■ Required action:
The records below are to be transcribed exactly, with the pictures removed.

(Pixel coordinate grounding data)

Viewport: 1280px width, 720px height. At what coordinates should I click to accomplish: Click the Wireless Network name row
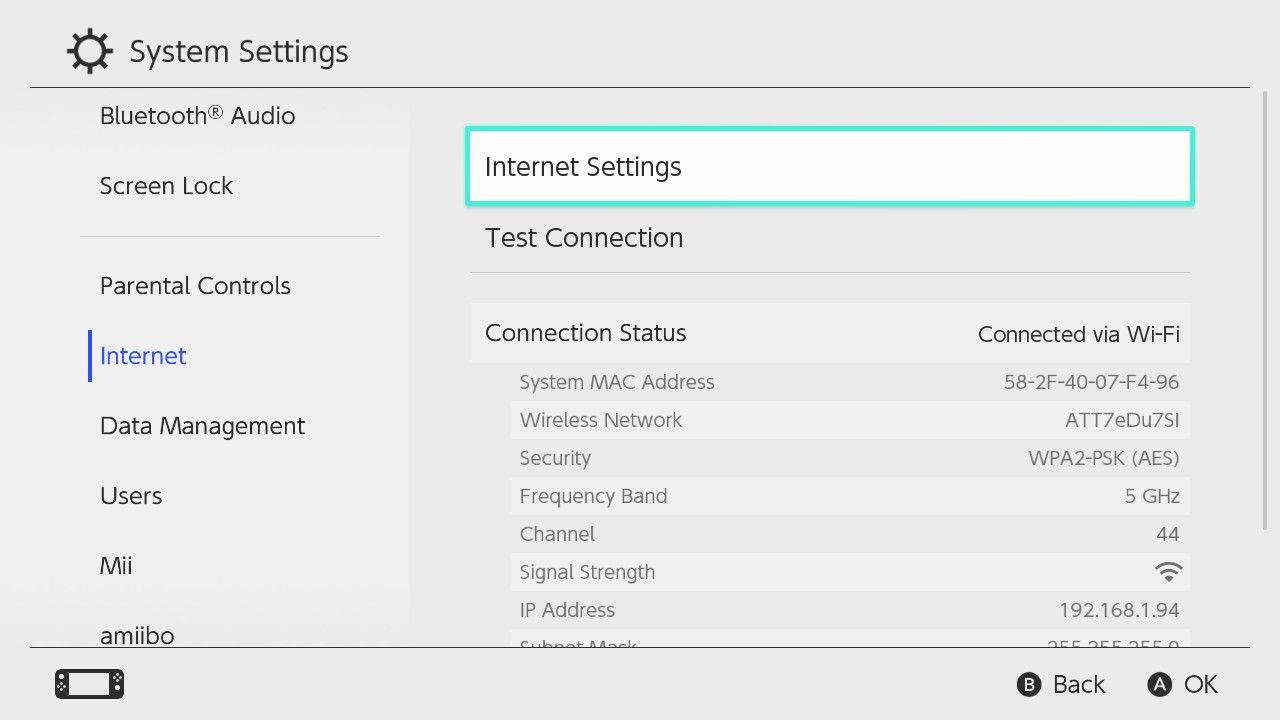coord(850,420)
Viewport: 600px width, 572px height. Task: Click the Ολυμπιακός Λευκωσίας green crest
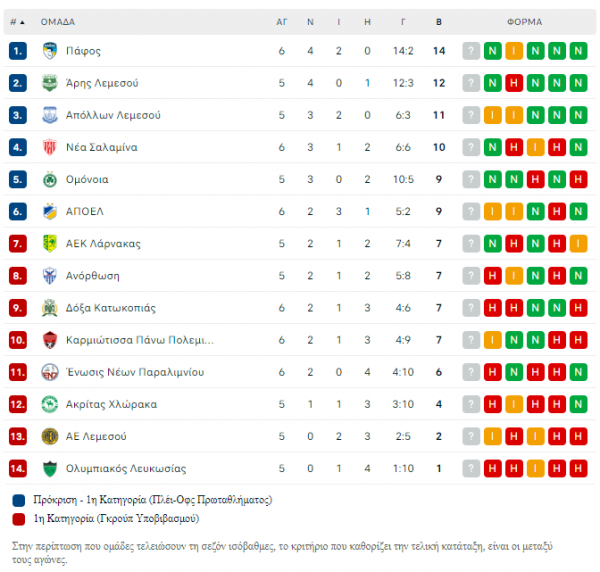50,469
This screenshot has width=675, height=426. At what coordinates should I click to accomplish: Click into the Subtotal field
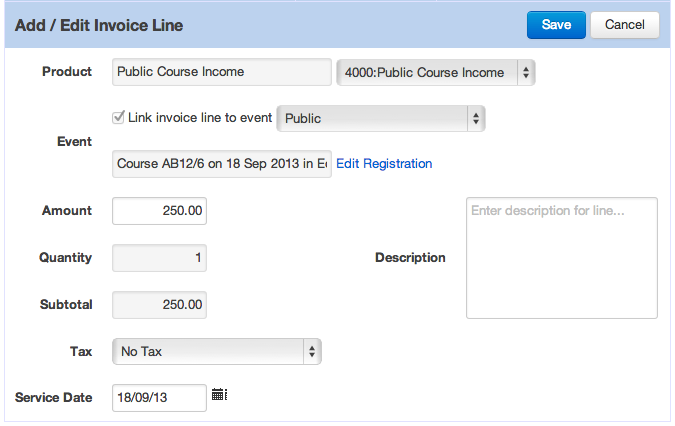159,305
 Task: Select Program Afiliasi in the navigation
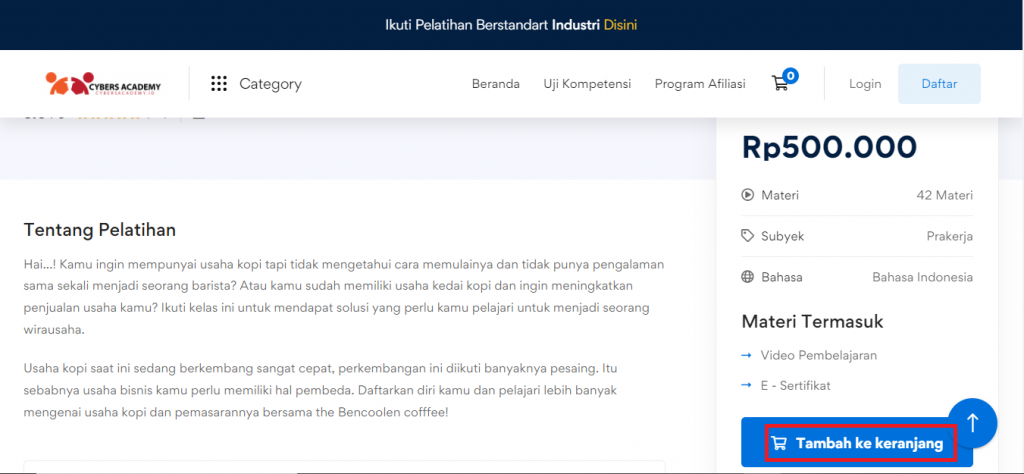point(700,84)
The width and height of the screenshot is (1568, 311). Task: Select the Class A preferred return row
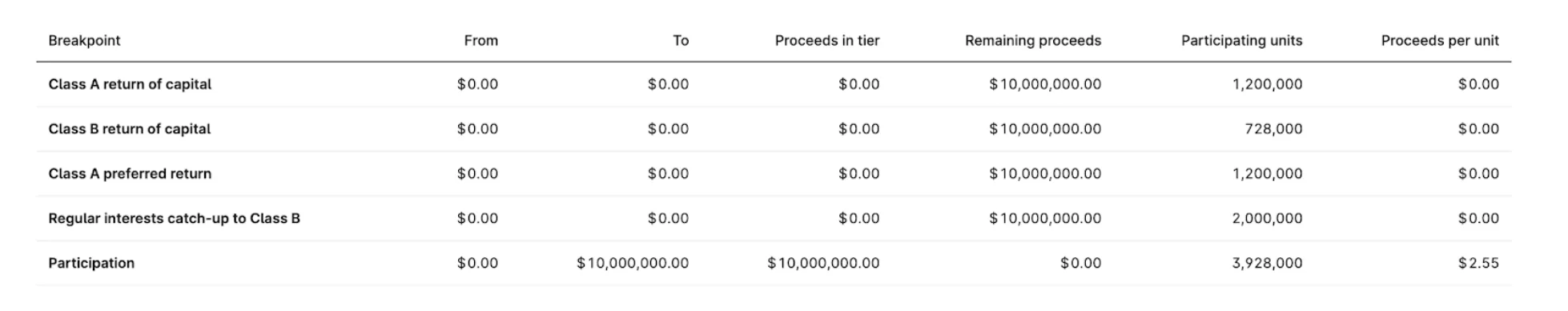pos(774,174)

■ Exercise output:
Viewport: 1280px width, 720px height. At what coordinates should I click to accomplish: Click the Wireless Network name row
coord(850,420)
Viewport: 600px width, 572px height. Task: Click the Ολυμπιακός Λευκωσίας green crest
50,469
This screenshot has width=675, height=426. At what coordinates should I click to accomplish: Click into the Subtotal field
159,305
 Task: Select Program Afiliasi in the navigation
point(700,84)
The width and height of the screenshot is (1568, 311). Task: Select the Class A preferred return row
pos(774,174)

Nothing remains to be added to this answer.